The concept that is applied here is the “attention mechanism”. This mechanism involves encoder-decoder system just like seq2seq mechanism. Simply saying, this mechanism refer back to the input sentence given from the encoder at every moment of prediction at the decoder. The referance is done with priority to the words that are relateed more.

The atttention value is calculated with inputs of Query, Keys, and Values.

Attention Value

Query refers to hidden state at decoder cell state $t$. Keys are multiplied using dot-product with Query and are from encoder, and Values are multiplied with the weight and also are from encoder.

Dot-Product Mechanism

To undestand the true mechanism, a sample method is to be explained: dot-product mechanism.

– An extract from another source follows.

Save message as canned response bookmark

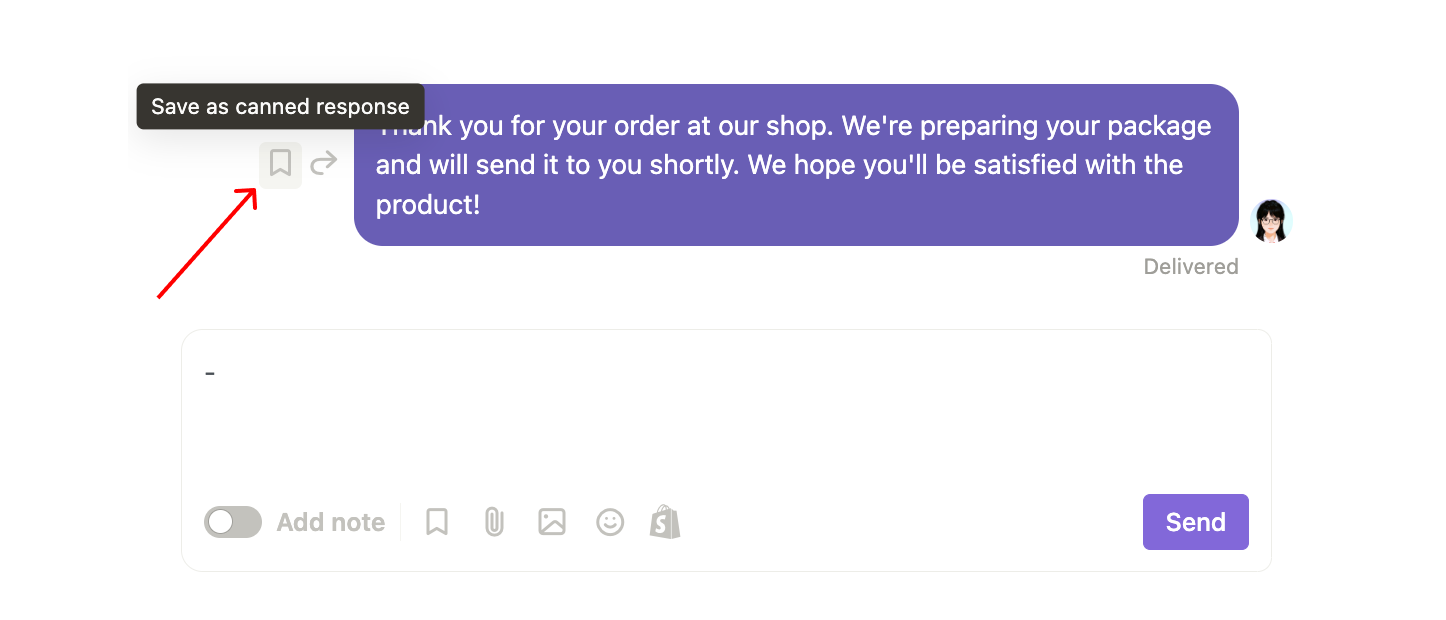pyautogui.click(x=280, y=163)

Process of Attention Mechanism

Imagine the first and second cells of decoder are predicted using attention algorithm. The third cell of decoder regers back to every input from the encoder for the prediction. The red rectangles represent the softmax value of encoder values. The higher the value, the more important for the prediction.

1. Scoring Attention Score

Scoring Attention Score

Some of the preconditions include:

  • $h_n$ is hidden state at time step $n$,
  • $S_t$ is hidden state for the decoder at time $t$,
  • The assumption is made that the dimension is the same.

To get the attention value, $S_t$ is transposed and is multiplied using dot-product to each hidden state of encoder. This results in the sets of attention scores:

\[e^t = [S_th_1, S_th_2, ... S_th_n]\]

Since this is dot product, the mechanism is known as dot-prduct attention.

2. Attention Distribution using Softmax Function

Softmax Function

Applying softmax function in $e^t$ provides a probability distribution with summation of 1. The result is called attention distribution, with each value known as attention weight.

3. Getting Attention Value

Getting Attention Value

It is necessary to get the weighted sum, $a_t = \sum_{t=1}^N a_i^th_i$. The attenention value is knwon as context vector for it containing the context of the encoder.

4. Concenate Attention Value and Decoder Hidden State at Time $t$

Concentenate

After getting attention score $a_t$, the $a_t$ is concetanated with $s_t$. This new vector is $v_t$, and this is used as an input for $\hat{y}$ for better prediction.

5. $\widetilde{S}_t$ for Input of Output Layer Calculation

The new vector $\widetilde{S}_t$ is calculated as:

\[\widetilde{S}_t = tanh(W_c[a_t; s_t] + b_c)\]

$W_c$ is trainable weight matrix, and $b_c$ is bias. For the input of further cells, Seq2Seq mechanism used hidden state $s_t$, but attention mechanism uses $\widetilde{S}_t$.

6. $\widetilde{S}_t$ for Prediction Vector

\[\hat{y}_t = Softmax(W_y\widetilde{S}_t + b_y)\]

Conclusion

This post demonstrates how attention mechanism works. The transformer model, which was described in the paper will be further examined in another post.